YOUR INSTRUCTIONS: Your output must be the line containing "2413 (64, 2546)" followed by every later line in the entries below, all copied exactly.

◆ ◆ ◆ ◆ ◆ ◆ ◆

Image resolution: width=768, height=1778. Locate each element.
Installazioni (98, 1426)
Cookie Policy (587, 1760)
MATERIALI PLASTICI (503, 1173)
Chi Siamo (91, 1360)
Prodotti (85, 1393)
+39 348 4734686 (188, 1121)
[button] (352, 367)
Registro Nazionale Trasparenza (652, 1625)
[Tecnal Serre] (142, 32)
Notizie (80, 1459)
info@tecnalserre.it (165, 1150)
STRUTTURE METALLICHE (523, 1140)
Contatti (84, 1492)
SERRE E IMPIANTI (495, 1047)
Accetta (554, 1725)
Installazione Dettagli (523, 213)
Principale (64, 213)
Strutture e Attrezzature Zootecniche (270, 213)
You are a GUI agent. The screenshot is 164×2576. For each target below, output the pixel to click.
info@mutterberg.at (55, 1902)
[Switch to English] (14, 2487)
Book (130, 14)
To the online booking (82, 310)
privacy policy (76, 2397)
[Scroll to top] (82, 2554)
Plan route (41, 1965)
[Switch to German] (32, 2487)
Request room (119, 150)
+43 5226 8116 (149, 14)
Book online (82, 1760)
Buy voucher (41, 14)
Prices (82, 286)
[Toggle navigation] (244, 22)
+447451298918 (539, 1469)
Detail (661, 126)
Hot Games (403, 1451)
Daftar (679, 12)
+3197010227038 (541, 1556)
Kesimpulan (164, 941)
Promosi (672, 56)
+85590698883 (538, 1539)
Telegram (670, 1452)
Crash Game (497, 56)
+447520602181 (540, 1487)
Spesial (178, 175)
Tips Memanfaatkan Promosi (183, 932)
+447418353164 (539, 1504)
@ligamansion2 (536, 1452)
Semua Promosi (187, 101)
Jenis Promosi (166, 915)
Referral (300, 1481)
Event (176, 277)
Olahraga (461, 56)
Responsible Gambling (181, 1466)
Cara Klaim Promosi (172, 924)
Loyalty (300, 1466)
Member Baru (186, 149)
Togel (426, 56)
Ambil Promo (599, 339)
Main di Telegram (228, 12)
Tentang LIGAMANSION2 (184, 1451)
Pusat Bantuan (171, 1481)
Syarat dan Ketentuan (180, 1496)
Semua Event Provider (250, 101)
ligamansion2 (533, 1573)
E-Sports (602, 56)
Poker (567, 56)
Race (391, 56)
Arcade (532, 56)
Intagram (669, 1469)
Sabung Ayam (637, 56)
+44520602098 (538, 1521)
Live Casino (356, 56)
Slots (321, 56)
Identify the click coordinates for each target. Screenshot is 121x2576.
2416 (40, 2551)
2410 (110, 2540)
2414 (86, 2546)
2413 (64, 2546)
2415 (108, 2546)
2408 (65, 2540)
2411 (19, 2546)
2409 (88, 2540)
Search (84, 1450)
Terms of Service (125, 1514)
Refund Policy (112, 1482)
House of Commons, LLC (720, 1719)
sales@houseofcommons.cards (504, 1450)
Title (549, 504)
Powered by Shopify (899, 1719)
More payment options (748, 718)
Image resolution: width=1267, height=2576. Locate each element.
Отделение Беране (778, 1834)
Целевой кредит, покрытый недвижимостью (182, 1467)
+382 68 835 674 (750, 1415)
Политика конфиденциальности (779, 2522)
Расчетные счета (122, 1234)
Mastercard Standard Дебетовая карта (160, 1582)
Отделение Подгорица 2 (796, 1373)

◆ ◆ ◆ ◆ ◆ ◆ ◆

OUTPUT BELOW:
2413 (64, 2546)
2415 (108, 2546)
2408 (65, 2540)
2411 (19, 2546)
2409 (88, 2540)
Search (84, 1450)
Terms of Service (125, 1514)
Refund Policy (112, 1482)
House of Commons, LLC (720, 1719)
sales@houseofcommons.cards (504, 1450)
Title (549, 504)
Powered by Shopify (899, 1719)
More payment options (748, 718)
Image resolution: width=1267, height=2576. Locate each element.
Отделение Беране (778, 1834)
Целевой кредит, покрытый недвижимостью (182, 1467)
+382 68 835 674 (750, 1415)
Политика конфиденциальности (779, 2522)
Расчетные счета (122, 1234)
Mastercard Standard Дебетовая карта (160, 1582)
Отделение Подгорица 2 (796, 1373)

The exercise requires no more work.